_WHAT TO DO_
(A) In the Food For Worms passage, what price does Hyped 2 Death Records ask for the band's 1981 single?
(B) Repeat the part of the Food For Worms passage that runs from "The folks at" up to and including "price of $19!".
(C) Write what comes next in the passage about the band Food For Worms, picking up after its final sentence.

_PAGE_

These well-schooled rockers weren't concerned with window dressing and they never took themselves that seriously - they were funny, clever, and self-deprecating. Indeed, Food For Worms - with O'Connor, Grabowski, Barker, and Reeve all contributing songs - may very well have been Baltimore's answer to 10cc, another too-clever-for-their-own-good band blessed with multiple songwriters but without that shining star frontman or easy-to-peg identity.
The folks at Hyped 2 Death Records (a great singles compilation resource) called FFW's sound "good guitar-and-wheezy keyboards Human Switchboard Velvet Monkeys garagewave" and sell copies of the group's 1981 single "I Don't Wanna Be President/Another Crack in the Jaw" at the rare collectible price of $19!
Food For Worms 1981 single: Collectible "Garage-wave" |
But I prefer the band's own characterization of their sound as "Gothic Pop, Slavic Funk & Balkan Bop at its best!"

_MATERIAL PROVIDED_
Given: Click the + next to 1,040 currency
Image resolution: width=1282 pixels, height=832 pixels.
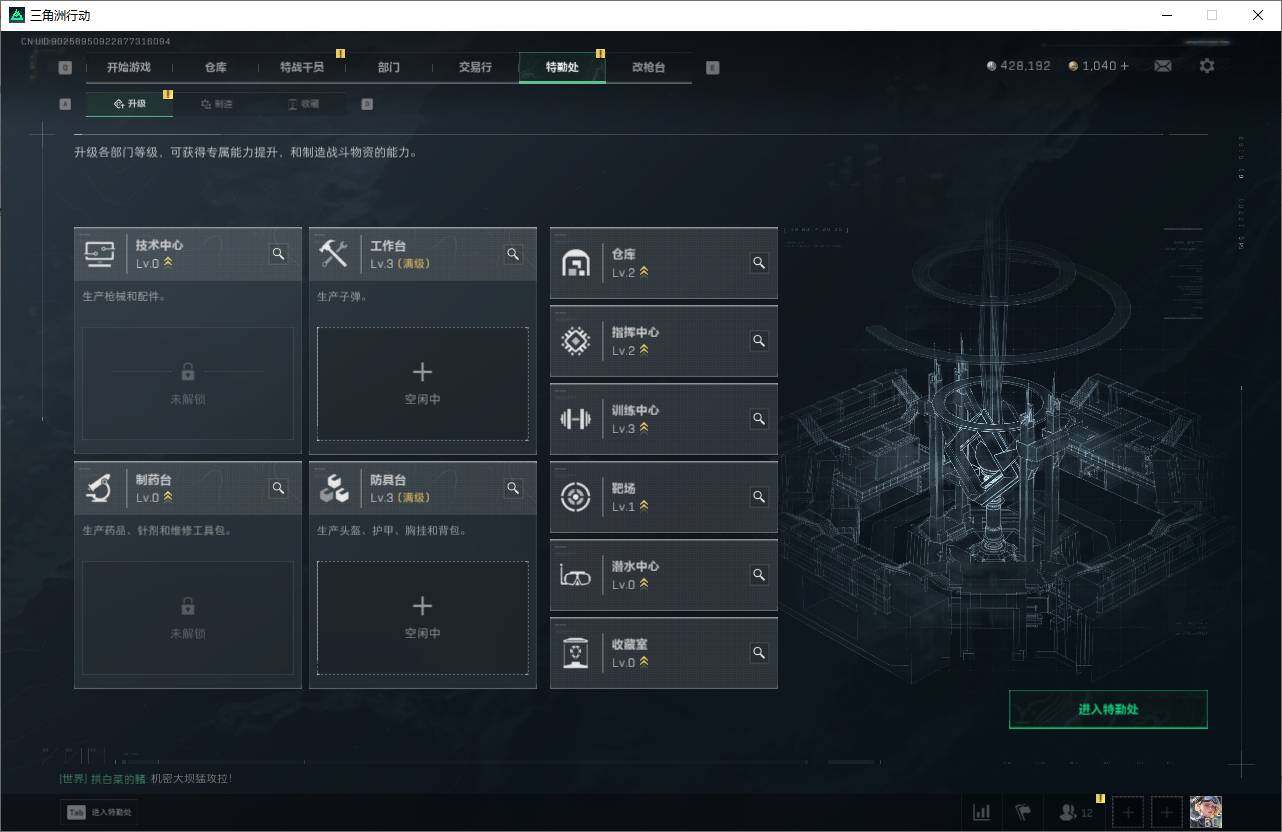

_SOLVED PROBLEMS_
(A) $19

(B)
The folks at Hyped 2 Death Records (a great singles compilation resource) called FFW's sound "good guitar-and-wheezy keyboards Human Switchboard Velvet Monkeys garagewave" and sell copies of the group's 1981 single "I Don't Wanna Be President/Another Crack in the Jaw" at the rare collectible price of $19!

(C)
Food For Worms: Gothic Pop, Slavic Funk & Balkan Bop at its best! |
Food For Worms was notable also for being one of the few local bands to not only make a video, but to have it air on MTV, back in the days when the fledgling 24/7 cable TV network actually played (and was desperate for) music videos. In fact, my girlfriend Amy Linthicum and her friend Liz Crain had cameos in the crypt-rocking video for 1983's "It Needs A Haircut, (about a long-haired corpse getting a posthumous makeover) as shown below.
Watch "It Needs a Haircut."
The FFW tradition of smart and smart-ass rock carried over into O'Connor's next musical venture, Blammo (whose ranks included Gyro J. Scope and Bob Tiefenwerth), as witnessed in his amusing anthem "Sweet Home Balt-amore" - another in a long line of songs about his hometown (e.g., "Horrible Place" about the then-new downtown showcase Harborplace and "Fun In Nicaragua" with its topical lines during the Iran-Contra Scandal about a certain Orioles pitcher: "Dennis Martinez, your home is where the heat is!").
Listen to Blammo play "Sweet Home Balt-amore."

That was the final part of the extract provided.